MPF quer retirar criança dos pais adotivos e mandar para aldeia mesmo sob risco

O Ministério Público Federal pretende através da ação, que corre em segredo de justiça, retirar a criança, hoje com seis anos de laços com os pais adotivos, e solicita a devolução da criança para a mãe biológica, mesmo a própria mãe afirmando que não tem condições de cuidar da criança. Sem conhecer a realidade da aldeia os promotores solicitam a remoção da criança, que conforme apuração desta reportagem vive feliz com seus pais adotivos em uma cidade que não será revelada para salvaguardar a criança. As fotos que esta reportagem teve acesso que comprovam isso serão enviadas ao Ministério Público Federal.

A ATINI – Voz pela Vida informou através de sua advogada, Maíra Barreto, Doutora em Direitos Humanos pela Universidade de Salamanca na Espanha, que  entende que vem sofrendo perseguições em virtude de sua postura intransigente na defesa dos direitos humanos universais, não admitindo quaisquer tentativas de relativização de tais direitos. A postura relativista dos direitos humanos, condicionando sua titularidade e abrangência, tem sido defendida por parte do MPF, contrariando os tratados internacionais de Direitos Humanos dos quais o Brasil é signatário, os quais obrigam o Estado Brasileiro a combater as práticas tradicionais nocivas, tais como o infanticídio indígena e o estupro coletivo, protegendo as vítimas e dando voz a elas.

O que o MPF pensa sobre o infanticídio e práticas culturais nocivas

O órgão, não falou especificamente sobre este caso, que está em segredo de justiça. A Procuradora dos Direitos do Cidadão, Deborah Duprat, que já foi coordenadora da 6ª Câmara (ou seja, autoridade máxima do Ministério Público Federal, no que pertine às questões indígenas) acredita que a criança indígena só se torna gente depois de certos rituais e publicou um artigo dizendo que “Fala-se que alguns grupos indígenas praticam infanticídio, dentre eles os yanomami. Mais uma vez, a questão nuclear é a definição de vida. A mulher yanomami, quando sente que é chegada a hora do parto, vai sozinho para local ermo na floresta, fica de cócoras, e a criança cai ao chão. Nessa hora, ela decide se a pega ao colo ou se a deixa ali. Se a coloca nos braços, dá-se, nesse momento, o nascimento. Se a abandona, não houve, na concepção do grupo, infanticídio, pela singela razão de que a vida não se iniciou. São visões que, goste-se ou não, não podem ser descartadas, sob pena de, em afronta à Constituição e a outros tantos documentos internacionais, se negar qualquer valor às asserções de verdade do outro”., disse a procuradora do MPF, em seu artigo.

“Entes pouco qualificados para viver”, diz antropóloga referência para o MPF

A antropóloga Marianna Holanda, considerada referência pelo MPF, chama as crianças indígenas deficientes de “entes pouco qualificados para viver”. Em artigo ela diz que  “Uma coisa é certa: transpor a noção de indivíduo para julgar o processo de elaboração da pessoalidade e humanidade indígenas é impor “a vida como obrigação” em horizontes relacionais onde os pontos de referência dependem da agencialidade, nas quais transpor nossas fronteiras que marcam onde a vida começa ou onde termina exige uma arbitrariedade que é muito violenta. Colar o signo da morte trágica em entes pouco qualificados para viver é fruto de uma ética fechada à dinâmica, à impossibilidade do diálogo. De uma ética cega aos seus próprios mecanismos de exclusão e afirmação, produzindo o direito à vida como o fundamento de todos os outros direitos constitucionais, mas que permite diariamente pequenas falhas inimputáveis na garantia deste direito fundamental”.
· · · · · · ·
* [Tarefas a realizar]:
1. De acordo com o trecho, por qual universidade Maíra Barreto é doutora em Direitos Humanos?
2. Reescreva a parte do trecho que começa com as palavras "A ATINI – Voz" e termina com "voz a elas.", renomeando "Estado Brasileiro" para "governo brasileiro".

* [Dados disponíveis]:
· · · · · · ·
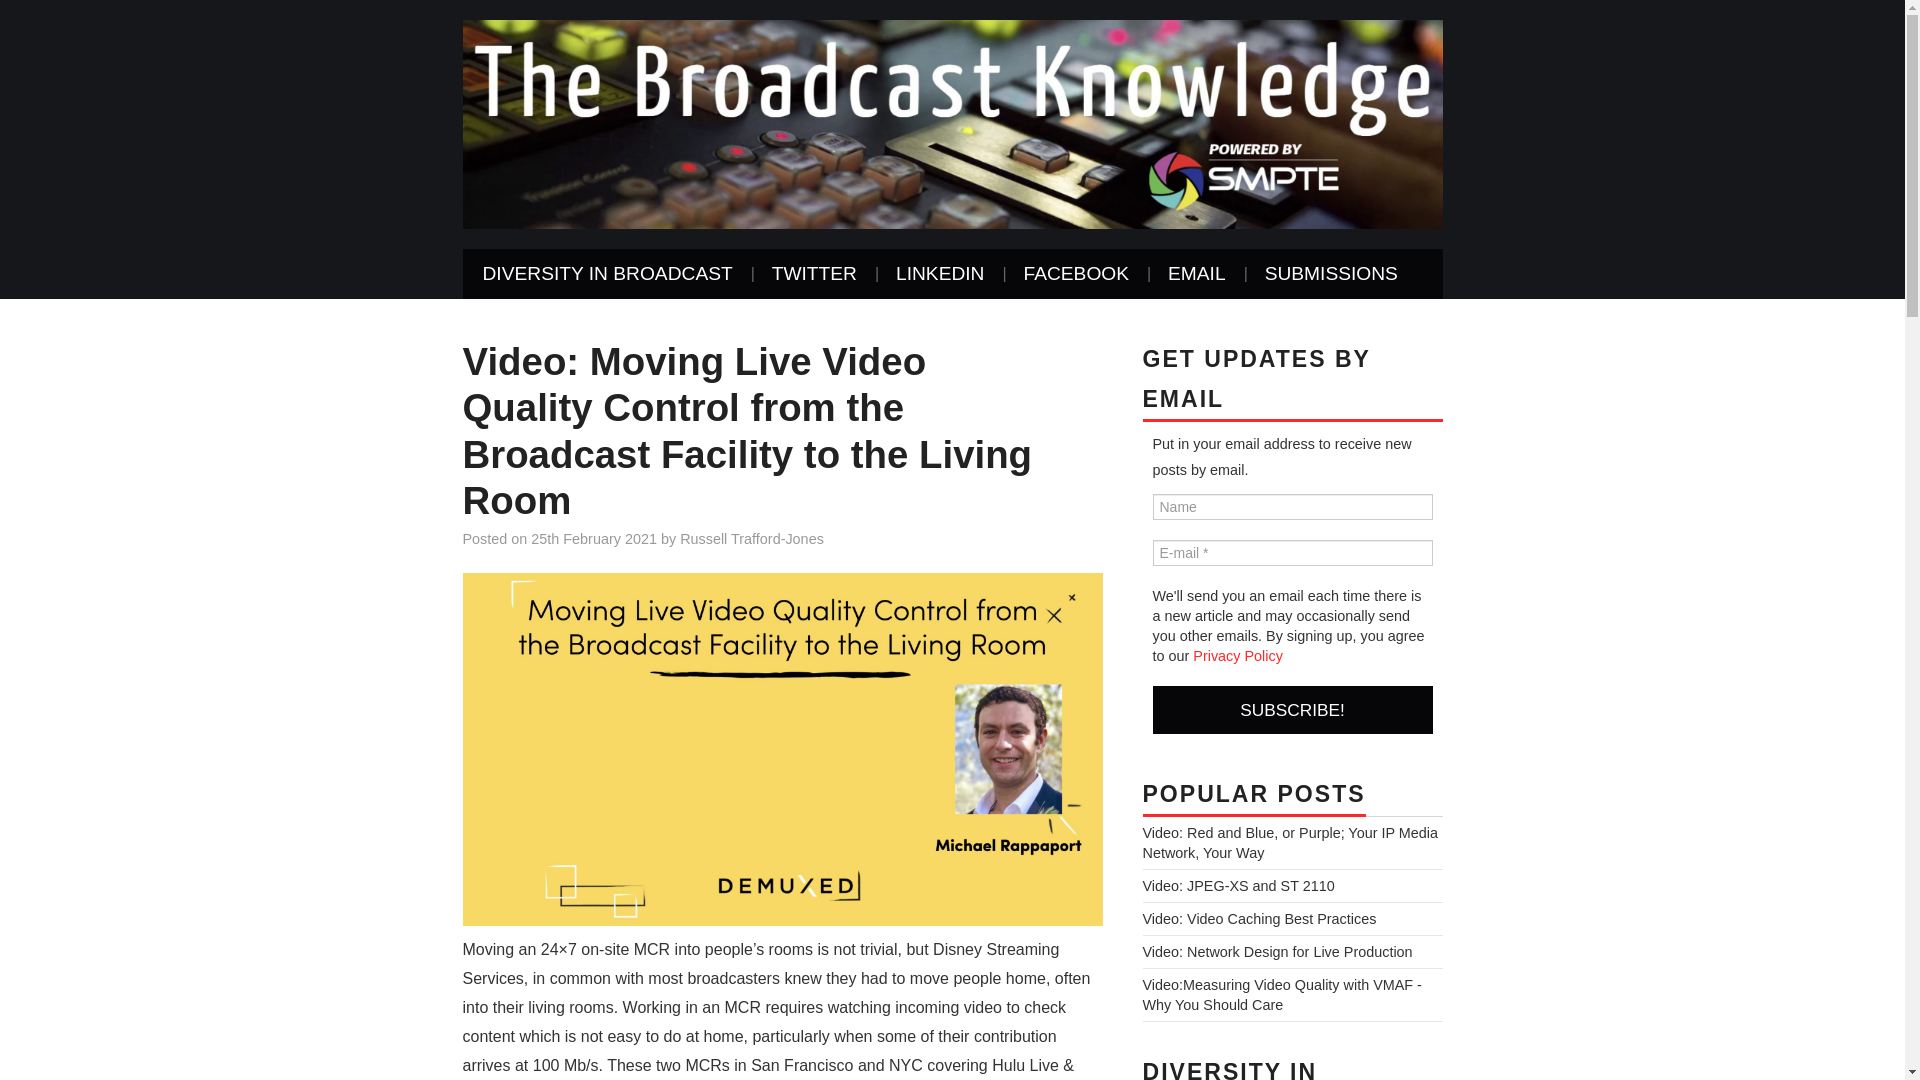  I want to click on Privacy Policy, so click(1237, 656).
· · · · · · ·
* [Lista de respostas]:
1. Pela Universidade de Salamanca, na Espanha.

2.
A ATINI – Voz pela Vida informou através de sua advogada, Maíra Barreto, Doutora em Direitos Humanos pela Universidade de Salamanca na Espanha, que  entende que vem sofrendo perseguições em virtude de sua postura intransigente na defesa dos direitos humanos universais, não admitindo quaisquer tentativas de relativização de tais direitos. A postura relativista dos direitos humanos, condicionando sua titularidade e abrangência, tem sido defendida por parte do MPF, contrariando os tratados internacionais de Direitos Humanos dos quais o Brasil é signatário, os quais obrigam o governo brasileiro a combater as práticas tradicionais nocivas, tais como o infanticídio indígena e o estupro coletivo, protegendo as vítimas e dando voz a elas.